(DATA SECTION Opens)

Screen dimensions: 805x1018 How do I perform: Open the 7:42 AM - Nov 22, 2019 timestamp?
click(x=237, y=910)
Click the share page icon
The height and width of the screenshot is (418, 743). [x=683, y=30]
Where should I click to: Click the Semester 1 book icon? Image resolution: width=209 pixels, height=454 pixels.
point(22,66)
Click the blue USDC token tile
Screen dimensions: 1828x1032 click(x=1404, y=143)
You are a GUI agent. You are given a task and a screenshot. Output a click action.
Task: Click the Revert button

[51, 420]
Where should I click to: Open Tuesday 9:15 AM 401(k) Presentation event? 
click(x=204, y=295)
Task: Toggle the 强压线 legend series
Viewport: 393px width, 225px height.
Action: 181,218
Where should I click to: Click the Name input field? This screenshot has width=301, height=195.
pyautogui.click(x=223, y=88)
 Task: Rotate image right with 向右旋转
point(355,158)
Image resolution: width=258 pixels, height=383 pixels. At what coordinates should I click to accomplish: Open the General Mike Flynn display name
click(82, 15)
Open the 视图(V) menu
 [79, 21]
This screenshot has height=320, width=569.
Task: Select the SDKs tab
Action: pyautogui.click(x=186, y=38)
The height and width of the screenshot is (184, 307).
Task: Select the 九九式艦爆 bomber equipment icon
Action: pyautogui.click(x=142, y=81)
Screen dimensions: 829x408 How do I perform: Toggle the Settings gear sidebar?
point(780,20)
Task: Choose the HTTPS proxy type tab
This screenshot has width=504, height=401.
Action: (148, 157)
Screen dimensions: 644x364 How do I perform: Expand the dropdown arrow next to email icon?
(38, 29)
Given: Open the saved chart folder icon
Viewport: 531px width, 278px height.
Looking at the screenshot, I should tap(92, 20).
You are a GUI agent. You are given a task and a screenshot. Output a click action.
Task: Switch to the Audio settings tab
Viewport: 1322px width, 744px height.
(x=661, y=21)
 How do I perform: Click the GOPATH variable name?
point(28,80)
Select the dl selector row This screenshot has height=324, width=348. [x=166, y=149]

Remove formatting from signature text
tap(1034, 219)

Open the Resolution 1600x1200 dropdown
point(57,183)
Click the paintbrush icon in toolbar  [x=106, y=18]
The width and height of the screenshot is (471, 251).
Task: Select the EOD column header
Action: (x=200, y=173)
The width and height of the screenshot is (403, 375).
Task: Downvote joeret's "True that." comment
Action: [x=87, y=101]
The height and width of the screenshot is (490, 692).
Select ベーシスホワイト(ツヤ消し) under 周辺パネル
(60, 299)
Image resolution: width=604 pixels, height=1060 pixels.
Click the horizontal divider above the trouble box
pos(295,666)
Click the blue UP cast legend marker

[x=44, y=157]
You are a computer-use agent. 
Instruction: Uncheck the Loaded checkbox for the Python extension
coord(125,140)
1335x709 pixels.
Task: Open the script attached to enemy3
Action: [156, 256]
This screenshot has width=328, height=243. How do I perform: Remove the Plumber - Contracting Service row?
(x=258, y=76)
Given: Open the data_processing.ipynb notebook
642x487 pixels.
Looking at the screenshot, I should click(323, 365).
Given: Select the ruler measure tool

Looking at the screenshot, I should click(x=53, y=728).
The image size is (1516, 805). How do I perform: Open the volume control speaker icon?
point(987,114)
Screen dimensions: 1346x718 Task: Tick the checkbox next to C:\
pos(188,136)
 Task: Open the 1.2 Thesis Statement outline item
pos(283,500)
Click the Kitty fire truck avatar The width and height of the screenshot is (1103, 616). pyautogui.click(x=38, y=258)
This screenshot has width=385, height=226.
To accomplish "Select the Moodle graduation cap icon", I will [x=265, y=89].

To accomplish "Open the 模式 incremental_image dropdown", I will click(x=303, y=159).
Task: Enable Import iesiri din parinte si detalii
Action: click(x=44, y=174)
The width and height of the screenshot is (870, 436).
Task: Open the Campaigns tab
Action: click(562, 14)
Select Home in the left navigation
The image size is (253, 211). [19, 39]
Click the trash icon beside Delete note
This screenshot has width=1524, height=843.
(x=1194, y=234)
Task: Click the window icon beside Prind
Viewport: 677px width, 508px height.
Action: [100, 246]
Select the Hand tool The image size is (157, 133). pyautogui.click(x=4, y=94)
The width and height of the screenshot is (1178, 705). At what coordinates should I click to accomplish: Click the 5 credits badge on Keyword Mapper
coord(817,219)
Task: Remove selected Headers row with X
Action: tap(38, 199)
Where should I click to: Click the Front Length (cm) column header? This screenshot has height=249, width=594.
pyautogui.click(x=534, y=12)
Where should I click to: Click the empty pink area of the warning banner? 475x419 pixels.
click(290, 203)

(DATA SECTION Closes)

=== WHAT TO PRODUCE ===
Repeat exactly the lines from the line containing "Where should I click to: Click the empty" through the end of the listing above; both boundary lines are part of the output.

=== SOLVED EXERCISE ===
Where should I click to: Click the empty pink area of the warning banner? 475x419 pixels.
click(290, 203)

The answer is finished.